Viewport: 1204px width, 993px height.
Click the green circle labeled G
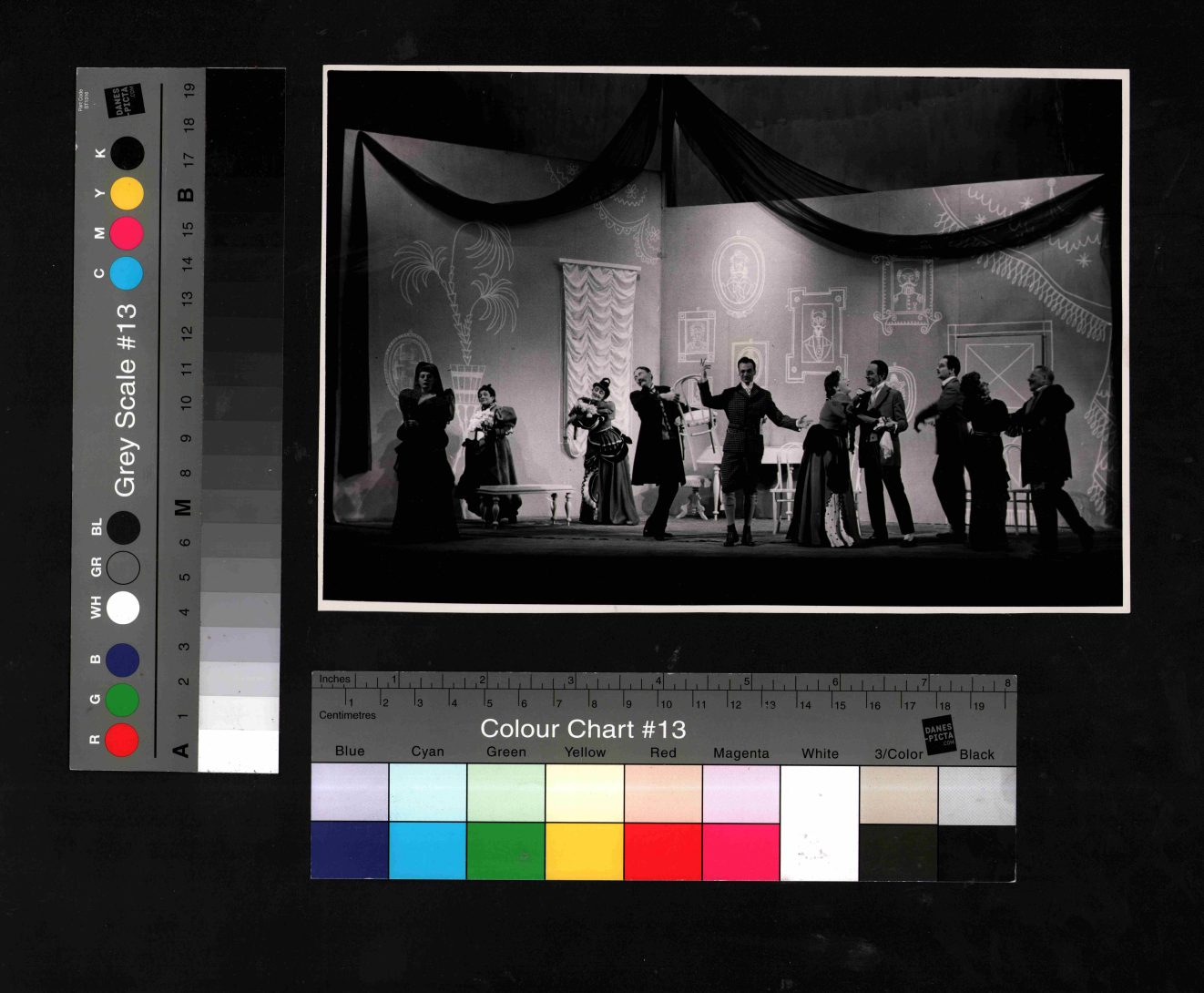click(x=122, y=700)
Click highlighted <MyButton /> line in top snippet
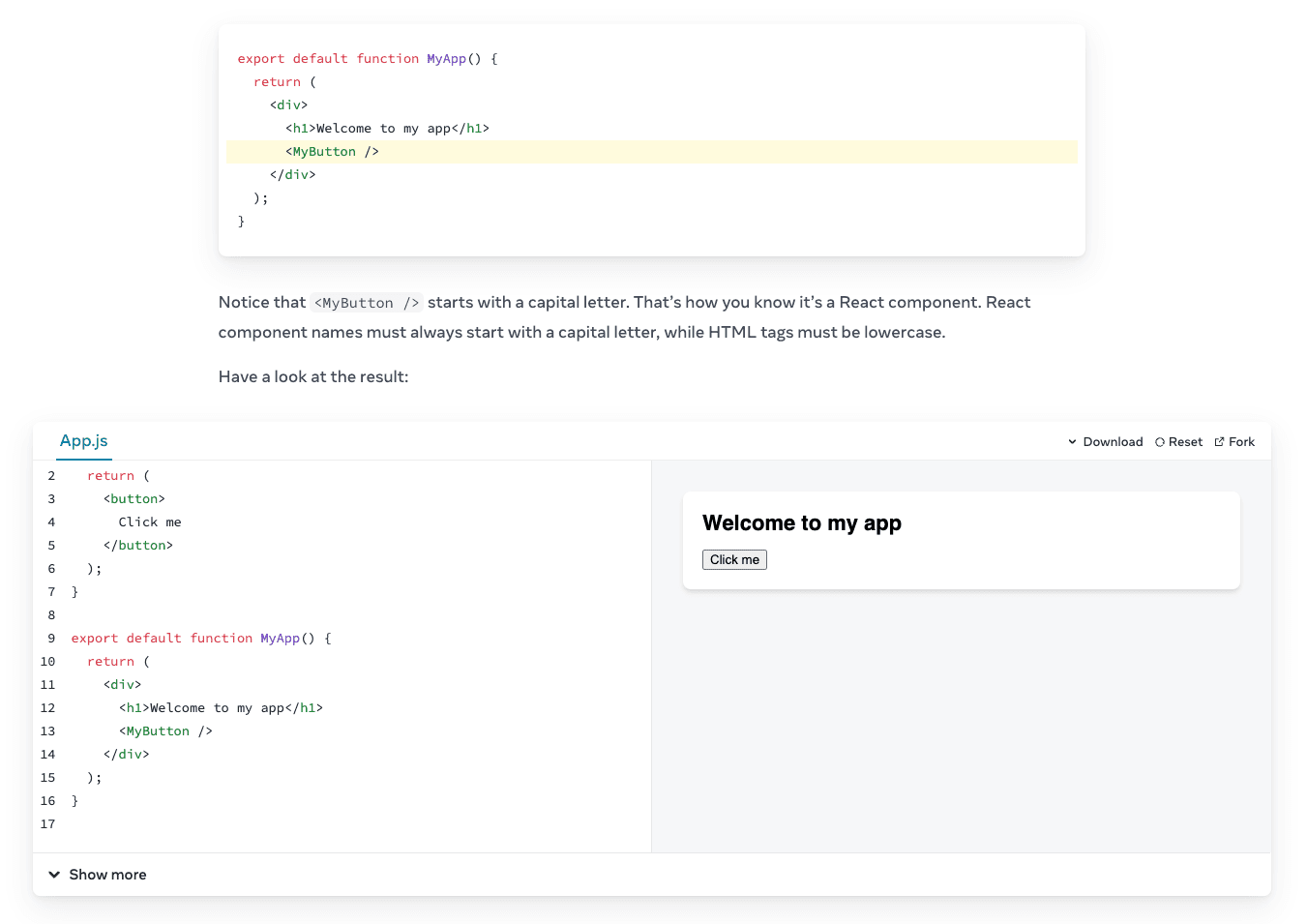Screen dimensions: 1307x924 click(x=332, y=152)
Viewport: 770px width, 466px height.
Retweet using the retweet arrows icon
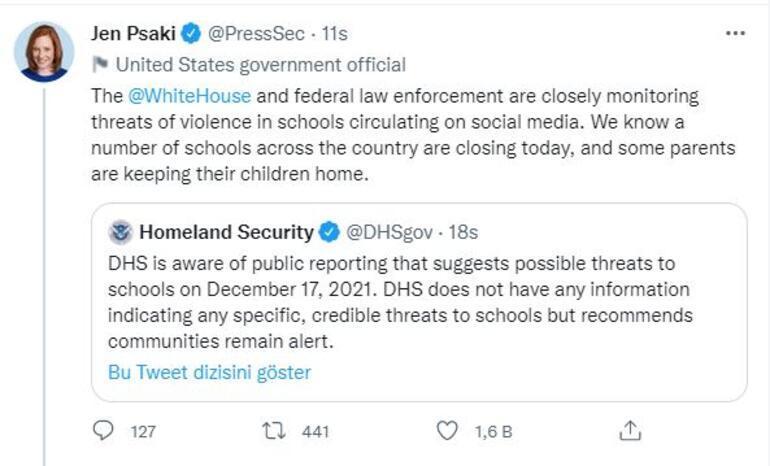point(272,431)
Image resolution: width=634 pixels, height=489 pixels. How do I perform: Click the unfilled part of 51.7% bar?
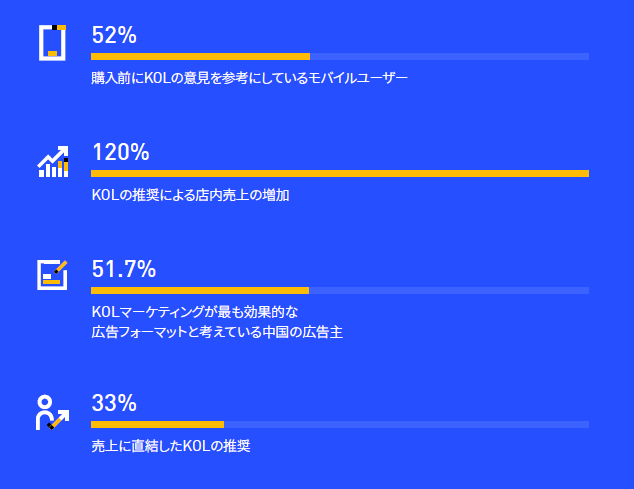[x=449, y=290]
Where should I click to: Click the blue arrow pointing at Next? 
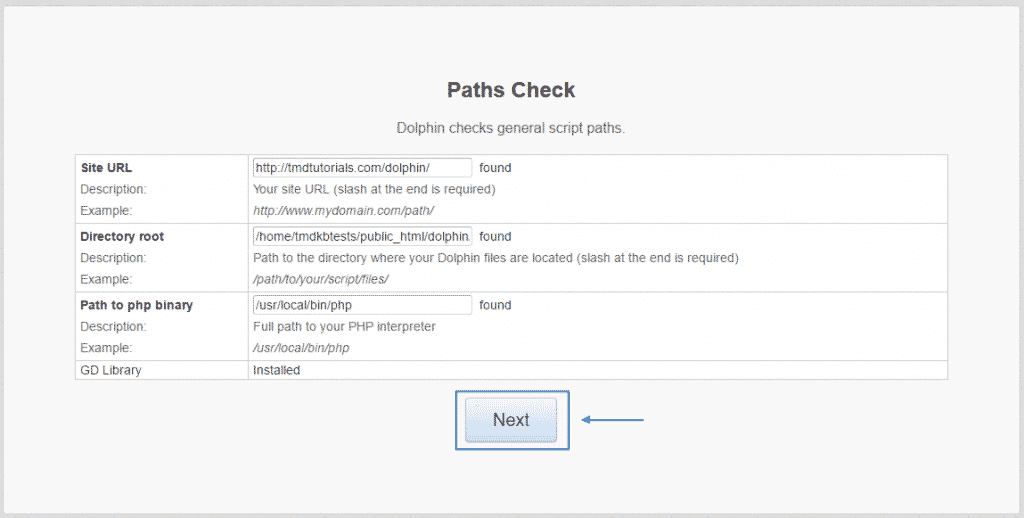pos(613,420)
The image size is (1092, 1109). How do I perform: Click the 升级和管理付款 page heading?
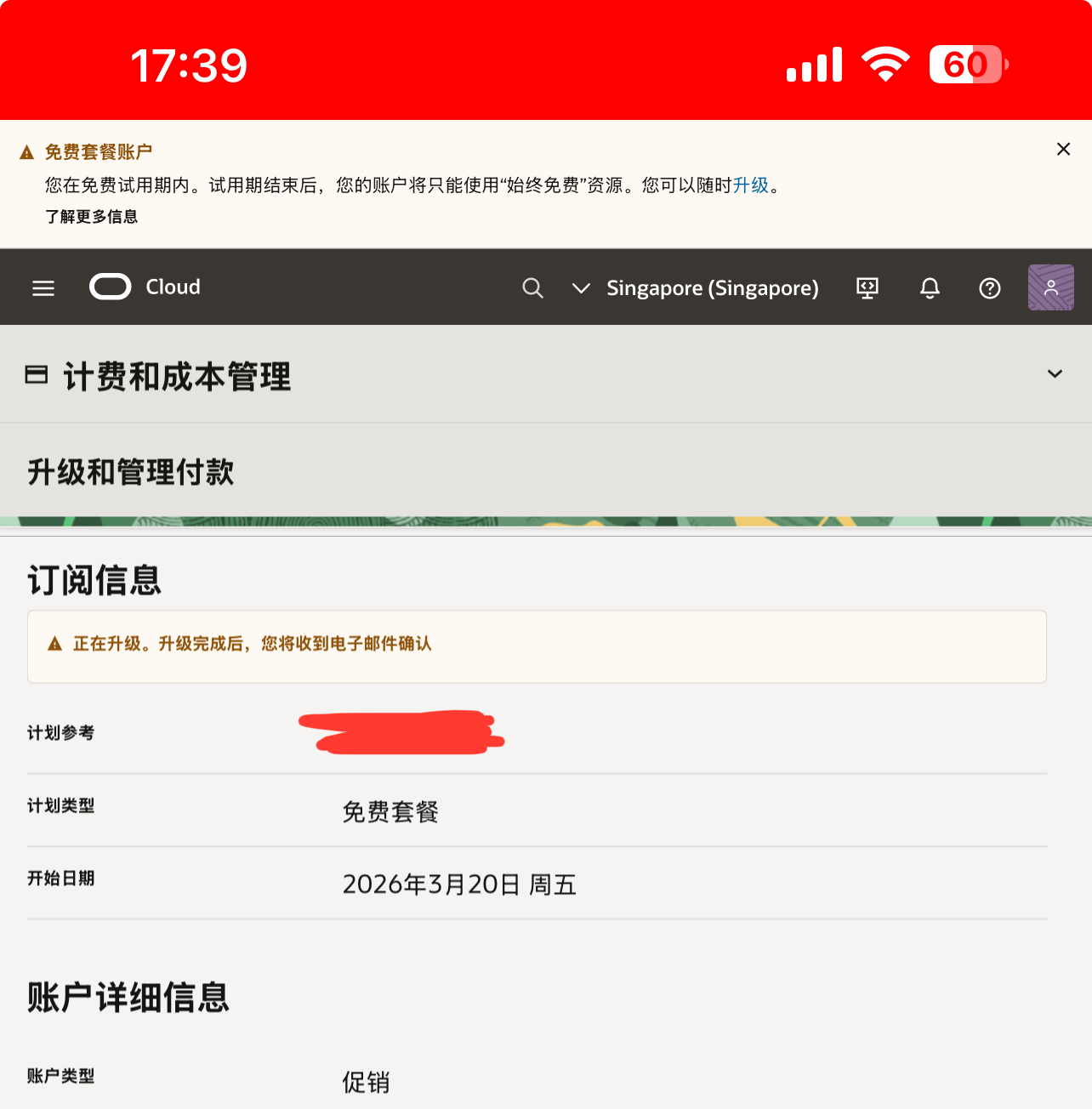pos(131,472)
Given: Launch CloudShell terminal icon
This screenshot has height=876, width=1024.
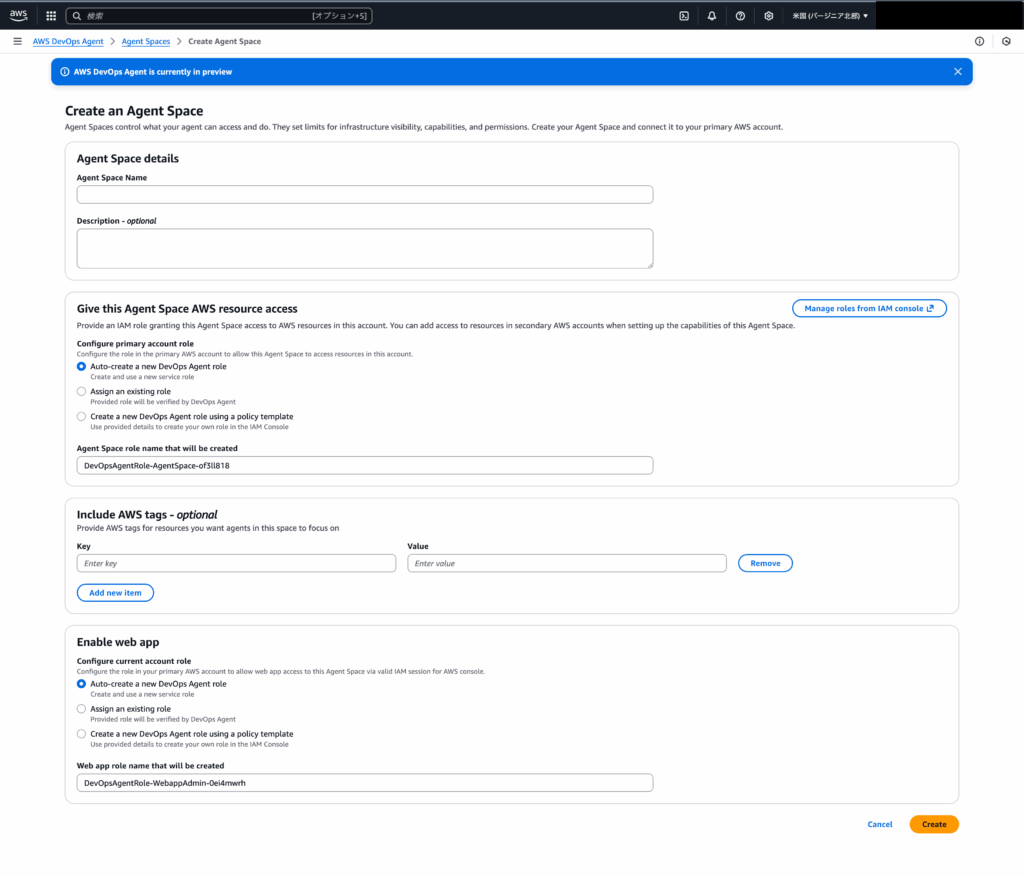Looking at the screenshot, I should click(684, 16).
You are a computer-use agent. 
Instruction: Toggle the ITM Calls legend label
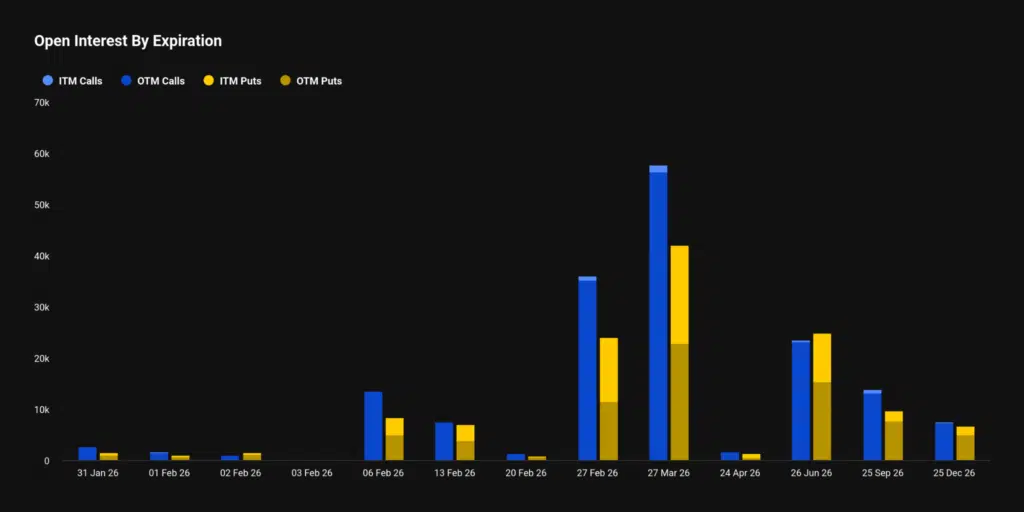(x=80, y=81)
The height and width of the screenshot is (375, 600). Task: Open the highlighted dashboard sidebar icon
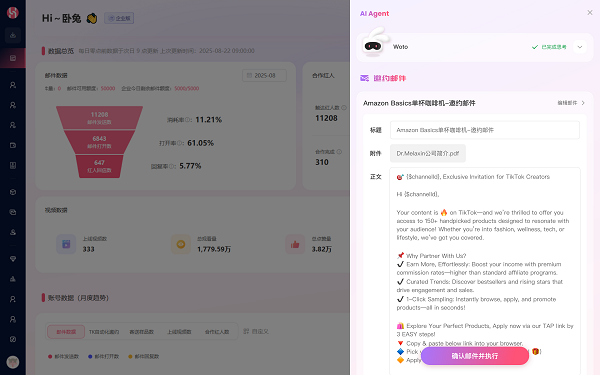[13, 58]

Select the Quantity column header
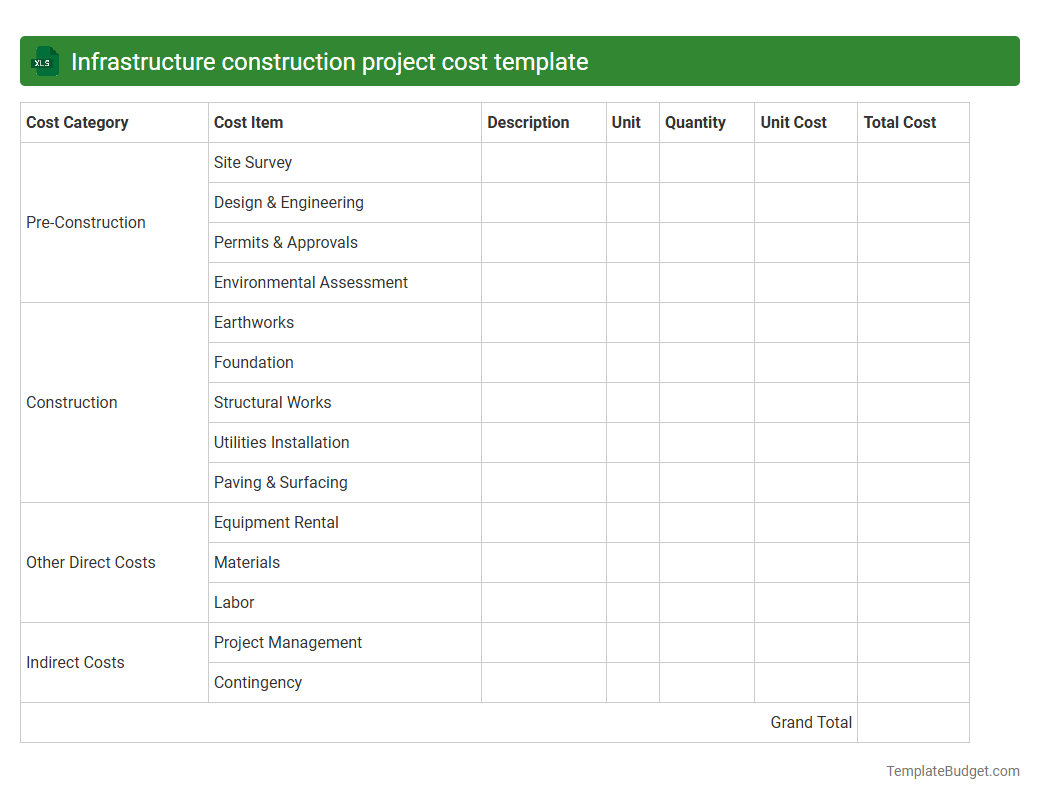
------------------------------------------------------------------------
- [What is required]: In the records above, find every line with the word "Viewport" and copy it.

- [Answer box]:
Viewport: 1204px width, 993px height.
Viewport: 770px width, 466px height.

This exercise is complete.